**提示文書**
——————

対中への警戒が薄い「自由民主」
米印抜きのRCEP評価、核の傘に入らぬ選択示す「公明」
日本が提唱した「自由で開かれたインド太平洋」構想に向けた国際的なコンセンサスが深まっている。クアッド(日米豪印)首脳会談、日米外務・防衛担当閣僚による安全保障協議委員会(2プラス2)で覇権主義を強める中国の脅威に対抗することが確認された。
ただ、政府・与党とは言え自民党や公明党の機関紙誌で中国への警戒は、さほど論じられることはない。むしろ前述のような多国間の対中連携の輪を緩めるかもしれない内容もある。
その一つが、地域的な包括的経済連携協定(RCEP)を扱った自民党機関紙「自由民主」(3・16)だ。政府が昨年11月に中国、韓国、東南アジア諸国連合(ASEAN)10カ国、オーストラリア(豪州)、ニュージーランドと共に署名し、これから国会で批准審議が行われるのに合わせ、東アジア・ASEAN経済研究センター(ERIA)の西村英俊事務総長の寄稿を掲載した。

——————

(データセット項目)
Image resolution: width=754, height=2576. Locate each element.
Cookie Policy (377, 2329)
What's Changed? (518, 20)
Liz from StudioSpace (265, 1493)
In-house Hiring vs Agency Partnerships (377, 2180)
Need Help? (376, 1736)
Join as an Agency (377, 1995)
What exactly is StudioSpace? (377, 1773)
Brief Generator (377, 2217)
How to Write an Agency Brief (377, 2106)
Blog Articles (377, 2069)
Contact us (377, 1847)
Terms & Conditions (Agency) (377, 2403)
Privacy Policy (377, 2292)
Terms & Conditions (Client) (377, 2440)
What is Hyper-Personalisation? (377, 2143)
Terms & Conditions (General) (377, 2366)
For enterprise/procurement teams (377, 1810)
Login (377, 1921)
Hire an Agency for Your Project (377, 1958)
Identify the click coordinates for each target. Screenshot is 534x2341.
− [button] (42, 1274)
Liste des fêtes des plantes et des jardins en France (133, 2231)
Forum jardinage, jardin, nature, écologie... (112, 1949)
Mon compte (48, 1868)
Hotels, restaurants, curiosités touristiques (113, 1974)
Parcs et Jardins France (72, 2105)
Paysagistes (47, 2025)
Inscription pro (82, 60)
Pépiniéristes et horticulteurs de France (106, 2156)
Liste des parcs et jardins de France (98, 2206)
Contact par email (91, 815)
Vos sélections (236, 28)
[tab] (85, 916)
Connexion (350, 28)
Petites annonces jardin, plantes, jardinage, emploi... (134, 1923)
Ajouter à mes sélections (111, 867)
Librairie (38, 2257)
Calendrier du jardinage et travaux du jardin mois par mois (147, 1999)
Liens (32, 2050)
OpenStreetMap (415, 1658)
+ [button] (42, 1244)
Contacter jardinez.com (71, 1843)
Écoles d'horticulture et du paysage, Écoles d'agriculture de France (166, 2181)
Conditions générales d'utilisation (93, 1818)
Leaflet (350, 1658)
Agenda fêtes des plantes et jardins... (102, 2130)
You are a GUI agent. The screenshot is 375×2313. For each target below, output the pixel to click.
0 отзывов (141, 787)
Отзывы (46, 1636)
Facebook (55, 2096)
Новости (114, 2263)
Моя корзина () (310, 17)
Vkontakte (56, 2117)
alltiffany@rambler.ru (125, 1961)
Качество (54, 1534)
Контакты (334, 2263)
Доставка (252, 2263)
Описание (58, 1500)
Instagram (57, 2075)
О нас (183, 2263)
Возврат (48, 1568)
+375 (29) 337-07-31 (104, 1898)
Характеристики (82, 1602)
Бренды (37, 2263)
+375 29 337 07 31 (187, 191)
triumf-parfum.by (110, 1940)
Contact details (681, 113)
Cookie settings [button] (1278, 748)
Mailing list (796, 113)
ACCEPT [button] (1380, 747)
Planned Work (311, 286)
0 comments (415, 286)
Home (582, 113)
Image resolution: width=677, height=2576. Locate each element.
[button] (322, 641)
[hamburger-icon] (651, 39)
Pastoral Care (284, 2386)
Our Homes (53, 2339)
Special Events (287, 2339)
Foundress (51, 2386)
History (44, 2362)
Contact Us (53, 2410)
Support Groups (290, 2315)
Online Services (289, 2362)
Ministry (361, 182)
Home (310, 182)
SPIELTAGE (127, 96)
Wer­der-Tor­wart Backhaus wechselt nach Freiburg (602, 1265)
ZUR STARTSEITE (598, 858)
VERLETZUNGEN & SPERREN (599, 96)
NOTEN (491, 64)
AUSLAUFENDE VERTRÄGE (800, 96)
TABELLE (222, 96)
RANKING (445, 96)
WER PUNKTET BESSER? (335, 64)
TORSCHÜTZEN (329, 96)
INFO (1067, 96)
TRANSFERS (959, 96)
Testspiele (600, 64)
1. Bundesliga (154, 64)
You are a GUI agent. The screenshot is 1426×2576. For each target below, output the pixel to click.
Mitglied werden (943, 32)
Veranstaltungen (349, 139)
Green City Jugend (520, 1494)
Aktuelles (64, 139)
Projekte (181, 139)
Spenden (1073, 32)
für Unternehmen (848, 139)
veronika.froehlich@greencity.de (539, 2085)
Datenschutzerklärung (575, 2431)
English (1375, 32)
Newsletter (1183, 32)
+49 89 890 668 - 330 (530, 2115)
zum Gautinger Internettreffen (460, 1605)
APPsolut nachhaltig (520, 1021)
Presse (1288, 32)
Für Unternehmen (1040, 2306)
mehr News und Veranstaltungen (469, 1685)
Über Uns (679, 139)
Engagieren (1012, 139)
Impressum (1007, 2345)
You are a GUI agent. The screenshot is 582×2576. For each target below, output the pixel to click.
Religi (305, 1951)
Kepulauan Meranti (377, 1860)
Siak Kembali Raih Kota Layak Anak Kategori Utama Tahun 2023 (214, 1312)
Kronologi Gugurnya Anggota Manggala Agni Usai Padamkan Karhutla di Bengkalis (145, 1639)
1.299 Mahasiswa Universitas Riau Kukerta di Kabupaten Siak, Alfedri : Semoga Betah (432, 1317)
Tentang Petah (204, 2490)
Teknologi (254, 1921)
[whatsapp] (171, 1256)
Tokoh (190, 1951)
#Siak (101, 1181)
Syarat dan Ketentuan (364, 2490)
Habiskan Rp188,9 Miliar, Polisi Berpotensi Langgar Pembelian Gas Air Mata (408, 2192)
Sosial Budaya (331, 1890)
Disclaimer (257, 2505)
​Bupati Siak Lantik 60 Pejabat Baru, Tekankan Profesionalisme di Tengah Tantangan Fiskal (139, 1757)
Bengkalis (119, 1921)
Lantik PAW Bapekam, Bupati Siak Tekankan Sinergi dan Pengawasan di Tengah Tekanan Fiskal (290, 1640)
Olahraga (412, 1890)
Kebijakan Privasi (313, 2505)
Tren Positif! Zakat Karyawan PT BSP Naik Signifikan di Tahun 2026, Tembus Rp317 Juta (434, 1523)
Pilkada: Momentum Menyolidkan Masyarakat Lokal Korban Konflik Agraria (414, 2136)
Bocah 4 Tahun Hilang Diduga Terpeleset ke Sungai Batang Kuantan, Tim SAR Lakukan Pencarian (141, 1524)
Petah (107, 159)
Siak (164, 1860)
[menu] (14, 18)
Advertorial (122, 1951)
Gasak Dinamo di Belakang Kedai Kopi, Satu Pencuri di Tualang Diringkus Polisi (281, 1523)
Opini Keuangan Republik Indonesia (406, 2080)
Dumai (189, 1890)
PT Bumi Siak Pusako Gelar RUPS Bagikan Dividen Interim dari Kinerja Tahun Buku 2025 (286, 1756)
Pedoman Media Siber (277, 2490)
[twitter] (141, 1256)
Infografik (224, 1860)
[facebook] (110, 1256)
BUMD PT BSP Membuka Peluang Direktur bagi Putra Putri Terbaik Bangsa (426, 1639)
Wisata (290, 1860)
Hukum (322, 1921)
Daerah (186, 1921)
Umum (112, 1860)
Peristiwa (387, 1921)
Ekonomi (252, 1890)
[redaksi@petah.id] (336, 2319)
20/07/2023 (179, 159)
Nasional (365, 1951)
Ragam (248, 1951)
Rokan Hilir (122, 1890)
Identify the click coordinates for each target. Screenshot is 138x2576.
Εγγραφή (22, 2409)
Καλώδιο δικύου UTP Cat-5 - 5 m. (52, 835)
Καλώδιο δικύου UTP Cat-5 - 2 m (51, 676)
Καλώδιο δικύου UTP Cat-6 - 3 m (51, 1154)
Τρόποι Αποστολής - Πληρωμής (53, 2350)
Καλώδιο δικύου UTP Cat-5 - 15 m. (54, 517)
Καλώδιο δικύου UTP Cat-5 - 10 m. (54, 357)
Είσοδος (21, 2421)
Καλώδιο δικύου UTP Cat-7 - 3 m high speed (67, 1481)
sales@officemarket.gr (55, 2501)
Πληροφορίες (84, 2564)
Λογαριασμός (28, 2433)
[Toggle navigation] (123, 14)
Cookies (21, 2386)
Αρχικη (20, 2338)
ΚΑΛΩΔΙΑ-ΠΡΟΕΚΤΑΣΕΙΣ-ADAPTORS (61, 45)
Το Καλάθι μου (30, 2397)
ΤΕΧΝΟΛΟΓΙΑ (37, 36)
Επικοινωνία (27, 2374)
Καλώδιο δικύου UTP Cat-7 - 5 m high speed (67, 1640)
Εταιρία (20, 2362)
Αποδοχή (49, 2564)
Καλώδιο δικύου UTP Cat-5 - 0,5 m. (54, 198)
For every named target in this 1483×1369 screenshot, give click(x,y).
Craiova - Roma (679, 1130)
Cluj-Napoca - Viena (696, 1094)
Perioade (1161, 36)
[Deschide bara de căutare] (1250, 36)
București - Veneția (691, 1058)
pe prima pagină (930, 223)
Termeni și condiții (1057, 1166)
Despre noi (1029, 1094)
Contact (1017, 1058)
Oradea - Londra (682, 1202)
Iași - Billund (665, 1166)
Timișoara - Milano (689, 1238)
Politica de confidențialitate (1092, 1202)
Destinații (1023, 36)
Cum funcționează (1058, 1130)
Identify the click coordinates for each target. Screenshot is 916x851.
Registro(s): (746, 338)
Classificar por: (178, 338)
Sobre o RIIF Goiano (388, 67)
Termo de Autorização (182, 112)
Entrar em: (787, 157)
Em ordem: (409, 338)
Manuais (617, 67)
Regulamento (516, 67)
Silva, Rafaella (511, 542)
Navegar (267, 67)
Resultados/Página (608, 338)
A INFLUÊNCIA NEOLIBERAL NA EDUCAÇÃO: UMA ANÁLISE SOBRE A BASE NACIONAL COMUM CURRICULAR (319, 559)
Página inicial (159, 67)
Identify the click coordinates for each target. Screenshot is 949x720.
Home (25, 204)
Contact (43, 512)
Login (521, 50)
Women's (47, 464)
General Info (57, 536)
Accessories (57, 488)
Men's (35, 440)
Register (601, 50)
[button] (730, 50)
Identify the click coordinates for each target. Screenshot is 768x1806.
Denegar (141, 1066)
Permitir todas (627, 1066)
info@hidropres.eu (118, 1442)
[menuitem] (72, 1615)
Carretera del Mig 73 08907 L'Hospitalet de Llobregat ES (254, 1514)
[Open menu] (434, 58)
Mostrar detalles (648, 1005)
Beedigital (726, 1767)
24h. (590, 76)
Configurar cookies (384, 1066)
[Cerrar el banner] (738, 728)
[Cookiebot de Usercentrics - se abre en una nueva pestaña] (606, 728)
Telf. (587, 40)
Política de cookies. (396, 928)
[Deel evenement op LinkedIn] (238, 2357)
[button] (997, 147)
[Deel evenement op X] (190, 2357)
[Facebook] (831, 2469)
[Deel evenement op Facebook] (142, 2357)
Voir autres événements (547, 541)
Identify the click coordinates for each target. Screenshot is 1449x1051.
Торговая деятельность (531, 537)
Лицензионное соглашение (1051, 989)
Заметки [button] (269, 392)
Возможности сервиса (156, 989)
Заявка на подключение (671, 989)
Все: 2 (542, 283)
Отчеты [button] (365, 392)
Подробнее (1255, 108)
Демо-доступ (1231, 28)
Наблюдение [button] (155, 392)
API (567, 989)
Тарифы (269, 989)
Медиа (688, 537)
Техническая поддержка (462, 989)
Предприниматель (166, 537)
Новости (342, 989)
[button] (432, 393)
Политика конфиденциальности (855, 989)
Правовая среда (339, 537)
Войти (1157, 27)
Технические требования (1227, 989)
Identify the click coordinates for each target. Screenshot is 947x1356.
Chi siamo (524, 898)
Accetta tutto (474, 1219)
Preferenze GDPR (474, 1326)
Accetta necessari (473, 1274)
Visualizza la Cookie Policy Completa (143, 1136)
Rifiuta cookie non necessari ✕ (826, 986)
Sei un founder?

——————

**作業内容**
[1] 政党機関紙に関する記事から、「日本が提唱した「自由で開かれ」で始まり「めるかもしれない内容もある。」まで続く部分を抜き出してください。
[2] 政党機関紙に関する記事によれば、自民党機関紙「自由民主」(3・16)はRCEPを扱う際に誰の寄稿を掲載しましたか。
[3] 政党機関紙に関する記事を、最後の文の後から書き継いでください。

**解答結果**
[1]
日本が提唱した「自由で開かれたインド太平洋」構想に向けた国際的なコンセンサスが深まっている。クアッド(日米豪印)首脳会談、日米外務・防衛担当閣僚による安全保障協議委員会(2プラス2)で覇権主義を強める中国の脅威に対抗することが確認された。
ただ、政府・与党とは言え自民党や公明党の機関紙誌で中国への警戒は、さほど論じられることはない。むしろ前述のような多国間の対中連携の輪を緩めるかもしれない内容もある。

[2] 東アジア・ASEAN経済研究センター(ERIA)の西村英俊事務総長の寄稿です。

[3]
週刊8ページの同紙にしては6ページ目全面を割いた大きな扱いだが、「RCEPの源流は二階経産大臣(当時)に」(見出し)あることが理由だろう。記事中、ERIAが2007年に当時経産相だった現幹事長の二階俊博氏の下で創設されたことに触れている。
「日本主導により誕生したERIAには、日本からの拠出金と産学官からの人材派遣、そして自民党が中心となった超党派ERIA議員連盟など、オールジャパンで支援しており、日本が目に見える形で国際貢献している最も成功した例」だとして、RCEPを推進した役割を強調している。
日本アセアンセンターと紛らわしいが、これと別に「東アジア」として中国を加えたのがERIAだ。その上、RCEPの真ん中に位置し、同協定への署名を主導したのは中国である。国土、人口、市場・生産高など経済規模に加え、先端技術開発でも近年はわが国を凌駕(りょうが)する開発力がある。
RCEPによって関税を削減し、「データが自由に流通する環境を生かし、各地の工場がIoT(モノのインターネット)でつながる競争力ある国際的生産ネットワークを世界に先駆けて構築」するなどのメリットは、わが国に恩恵が及ぶだろうが、それ以上に中国に利益をもたらそう。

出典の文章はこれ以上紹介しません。